3. How does it help the client?
Within very controllable VR simulations, the potential now exists for the clinician to bring relevant digital representations of the outside world into the therapy office depending on the clinical purpose. Within this "Ultimate Skinner Box", patients can be gradually (and safely) exposed to feared content at a pace they can handle, can be tested or trained under a dynamic range of stimulus conditions, can be distracted from painful medical procedures while being immersed within a VR Game, and can practice social interaction in a variety of contexts under varying levels of support. However, it is important to recognize that VR is simply a tool. The real power of any therapeutic intervention lies in the hands of a well-trained clinician! Thus, VR gives the therapist a very sophisticated tool for creating therapeutically informed virtual situations that extend both the clinician's skills and the patient's experience. However, we certainly do not advocate the creation of automated VR diagnostic or treatment approaches that purport to be a substitute for a clinician with expertise in a specific area of clinical practice ("Doc in a Box" approach). In most cases where independent and/or remote use of VR simulation tools by patients has been proposed, it has typically been in the context of its use as an adjunctive tool for clinical homework (supervised by a clinician), or within a teletherapy approach with the clinician having some cyber-connection to the patient within well-specified ethical guidelines.
4. In your opinion, what makes Virtual Reality a cool intervention?
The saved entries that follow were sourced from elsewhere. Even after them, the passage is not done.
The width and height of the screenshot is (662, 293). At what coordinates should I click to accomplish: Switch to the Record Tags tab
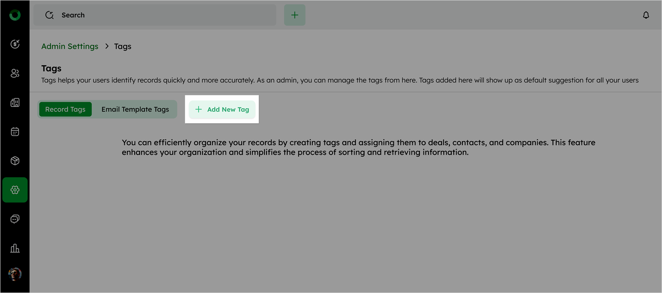click(65, 110)
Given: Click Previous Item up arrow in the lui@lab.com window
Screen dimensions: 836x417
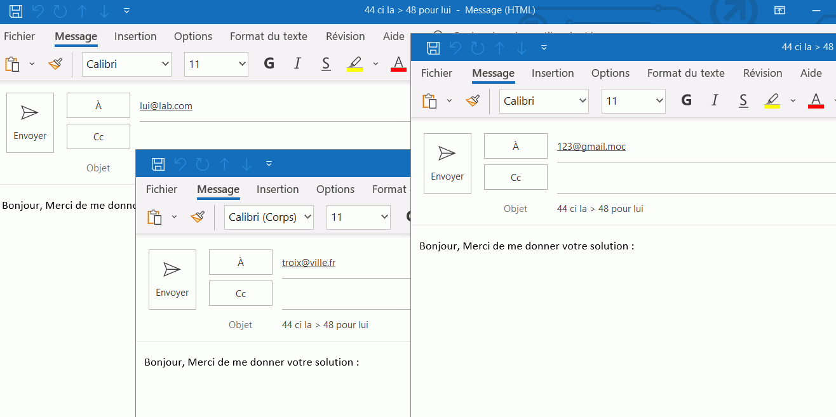Looking at the screenshot, I should pos(83,11).
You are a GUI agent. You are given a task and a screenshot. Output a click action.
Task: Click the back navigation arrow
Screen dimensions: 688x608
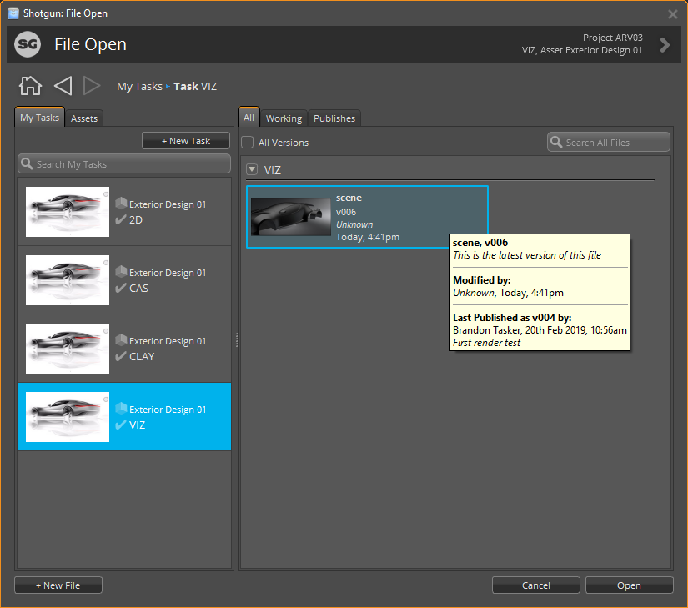(x=63, y=85)
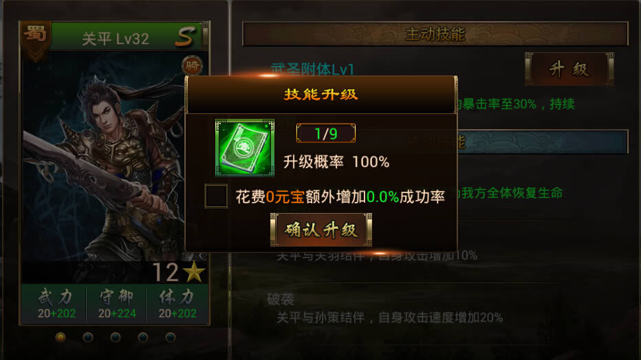Select the first gold page dot

(x=61, y=337)
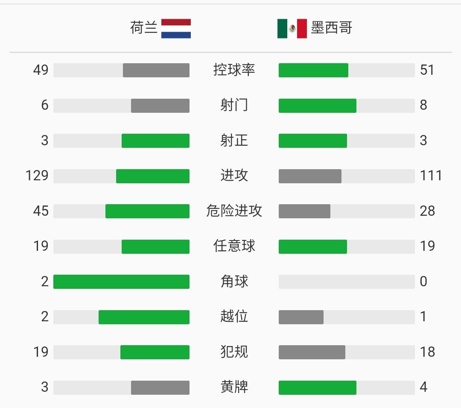
Task: Click the Netherlands flag icon
Action: point(176,29)
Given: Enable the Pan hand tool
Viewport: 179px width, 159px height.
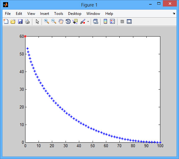Looking at the screenshot, I should 61,21.
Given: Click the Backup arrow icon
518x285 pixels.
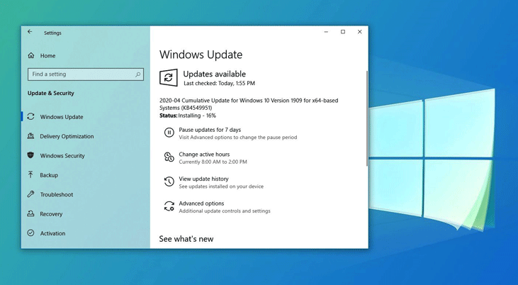Looking at the screenshot, I should click(31, 175).
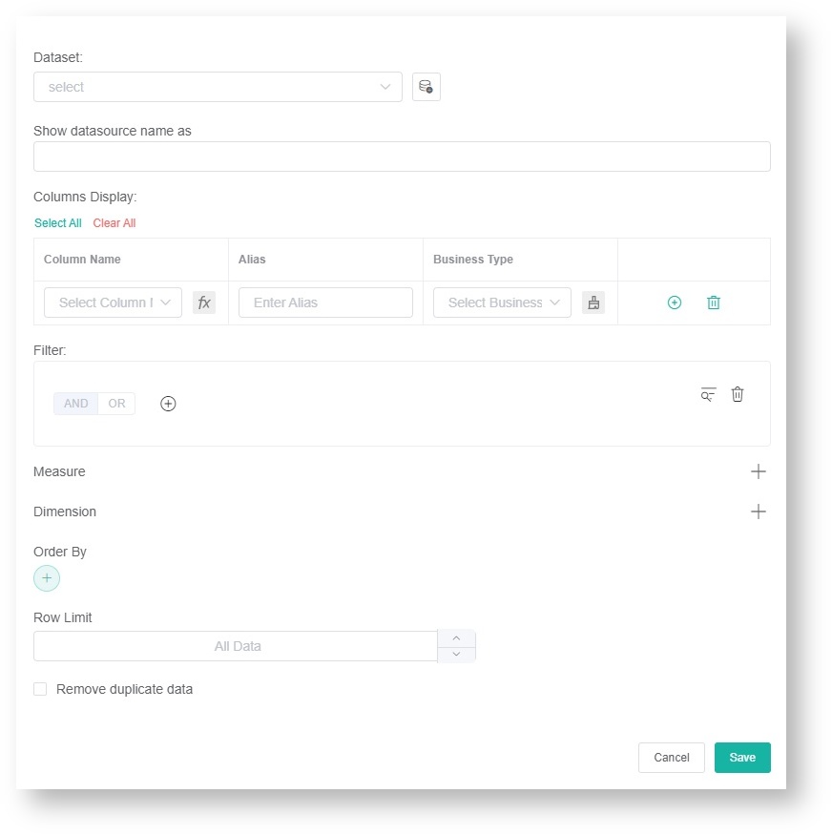
Task: Click the Cancel button
Action: (x=672, y=757)
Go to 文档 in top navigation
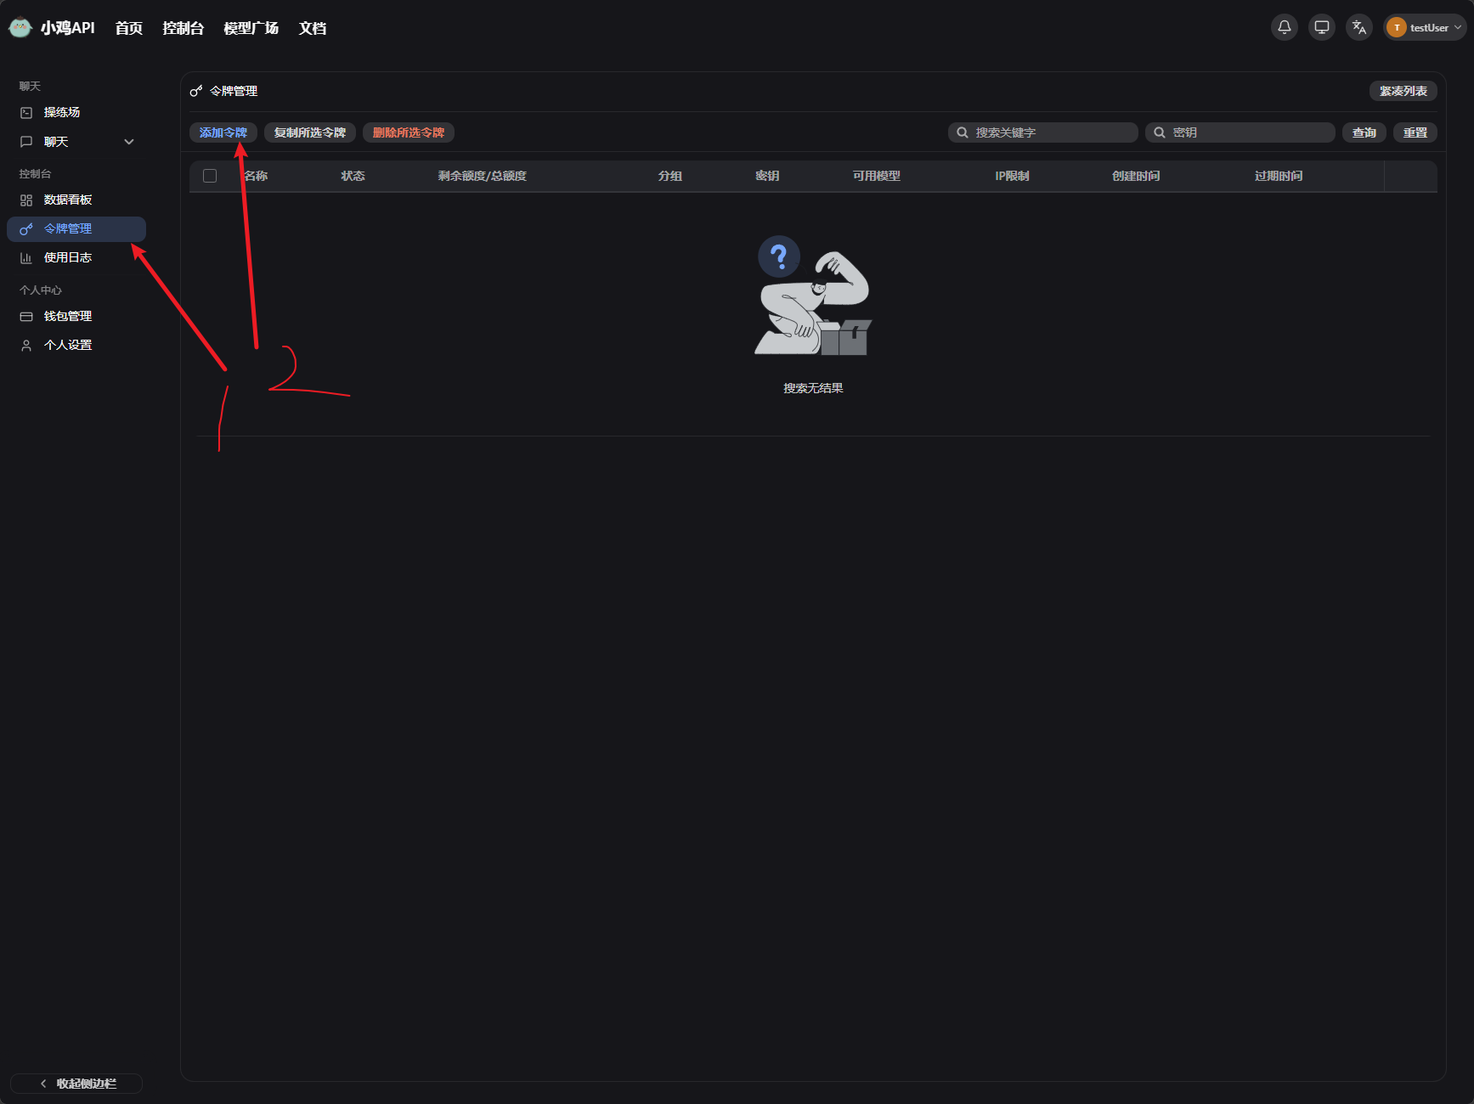The image size is (1474, 1104). [x=313, y=28]
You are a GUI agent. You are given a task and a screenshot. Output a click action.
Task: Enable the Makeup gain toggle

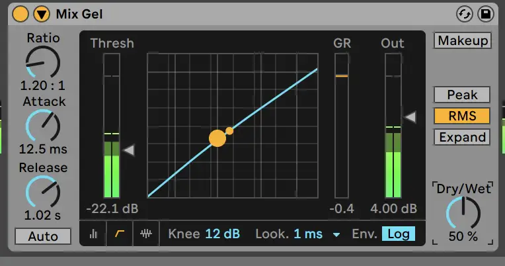click(x=463, y=40)
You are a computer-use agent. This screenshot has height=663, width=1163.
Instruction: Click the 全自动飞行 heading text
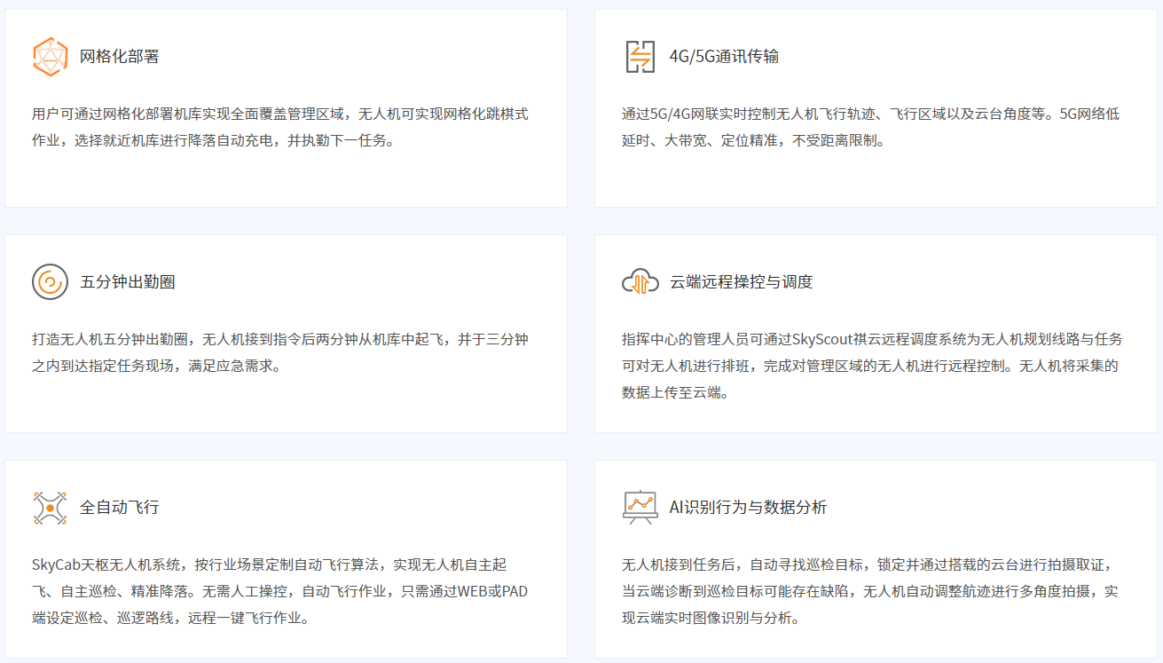[120, 508]
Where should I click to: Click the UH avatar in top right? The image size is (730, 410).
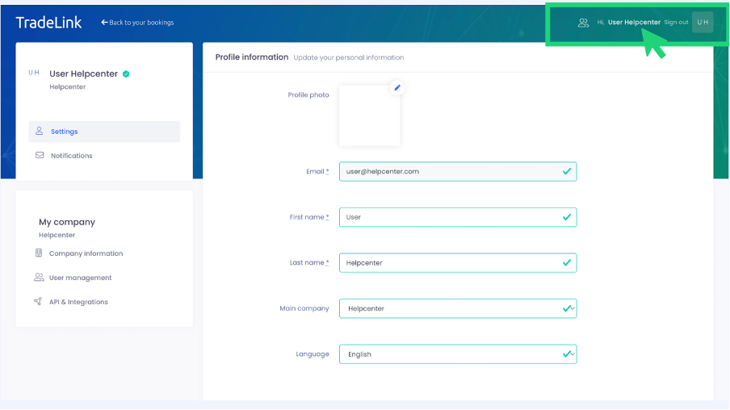(702, 23)
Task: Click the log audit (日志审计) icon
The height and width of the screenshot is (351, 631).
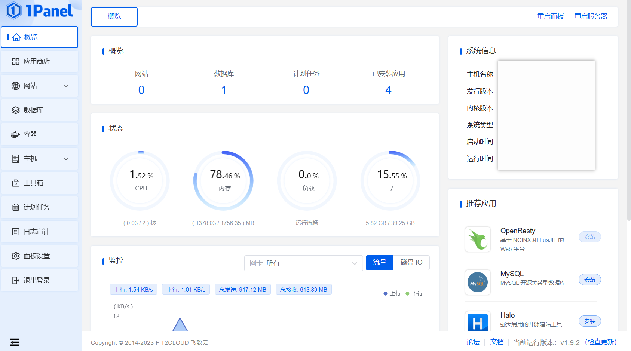Action: click(16, 232)
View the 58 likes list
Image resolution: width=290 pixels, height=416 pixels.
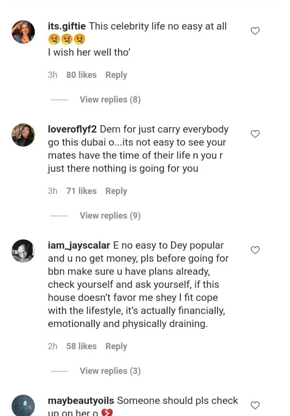click(81, 346)
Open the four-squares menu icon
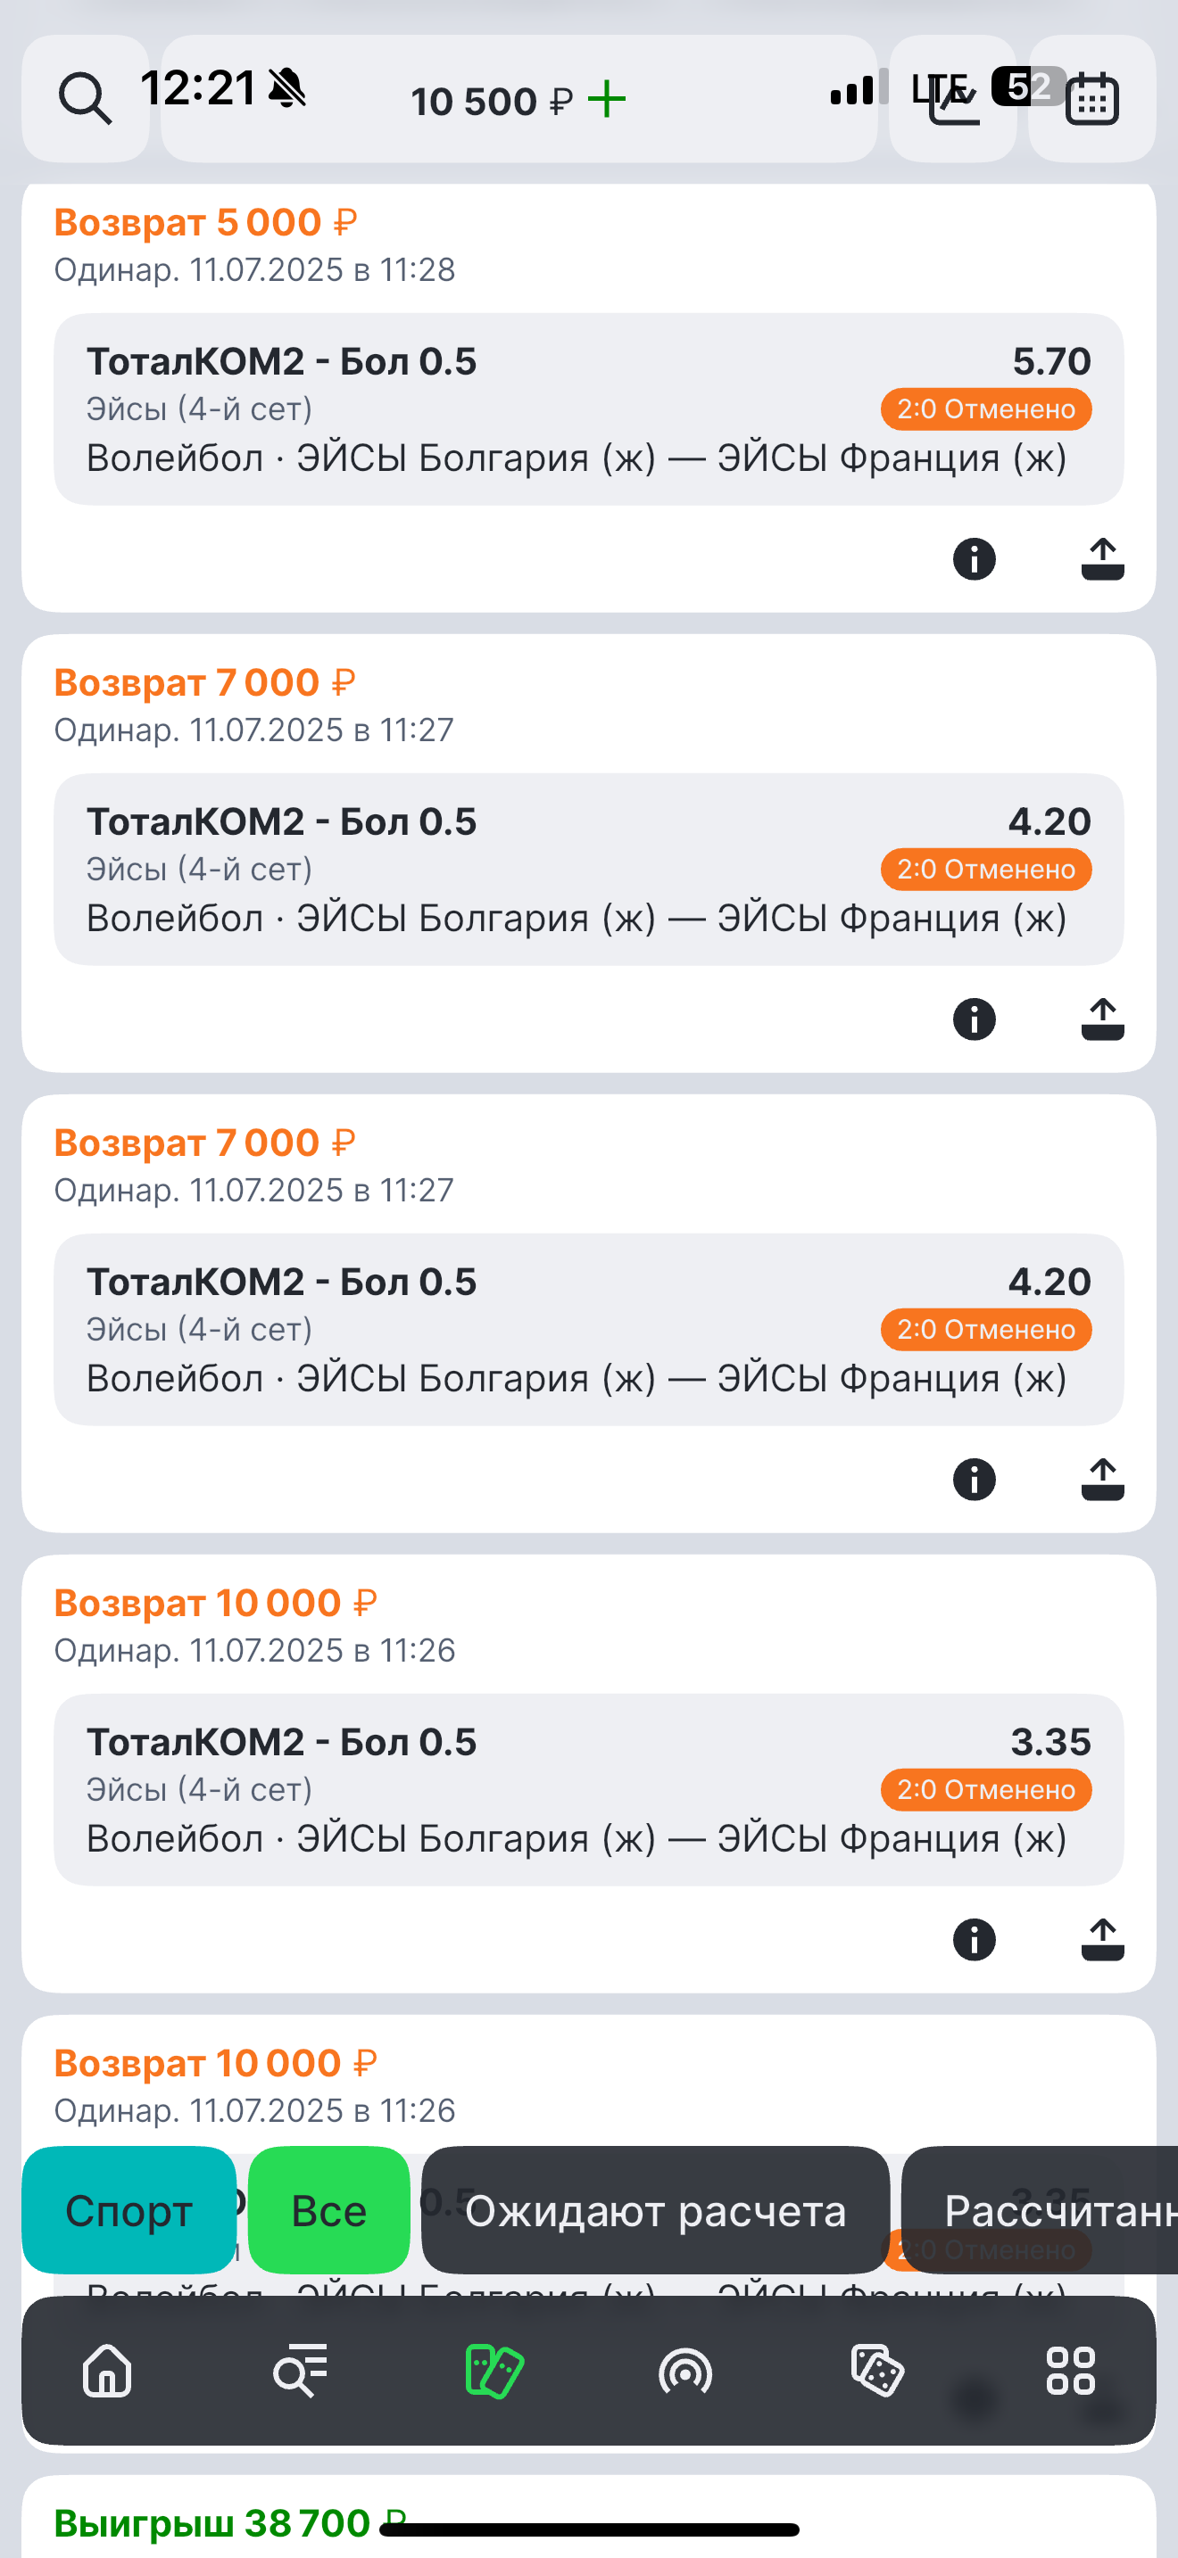This screenshot has width=1178, height=2558. tap(1070, 2371)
There is no doubt that VR has a "coolness" factor that attracts popular media interest in the various ways that it is applied. However, it is also one of those rare technologies that are both cool and logically justified. Since the beginning of the "psychology as a science" era, researchers and clinicians have recognized the value of systematically controlling a stimulus environment and measuring or modifying behavior within that context (or experimental condition). VR technology appears on the scene at a time when great advances have occurred in the domains of response measurement (e.g. computerized psychophysiological assessment, brain imaging, and even database mining tools needed to compile "sense" from massive amounts of response data!). VR now stands to balance out the stimulus-response equation, by providing options for the creation of sophisticated, dynamic and controllable stimulus environments (whether for precise research or clinical care) that were not pragmatically possible prior to its advent. So, while this stuff is damn cool, it also makes a lot of sense when applied thoughtfully. I will go so far as to say that we are at the start of a revolution in clinical research and care, in large part due to the game-changing impact that VR and other related digital technologies will have, as we charge ahead into the 21st Century! And, what the hell, it's about time that clinicians, long deprived of such novel excitement, had a few cool toys to play with!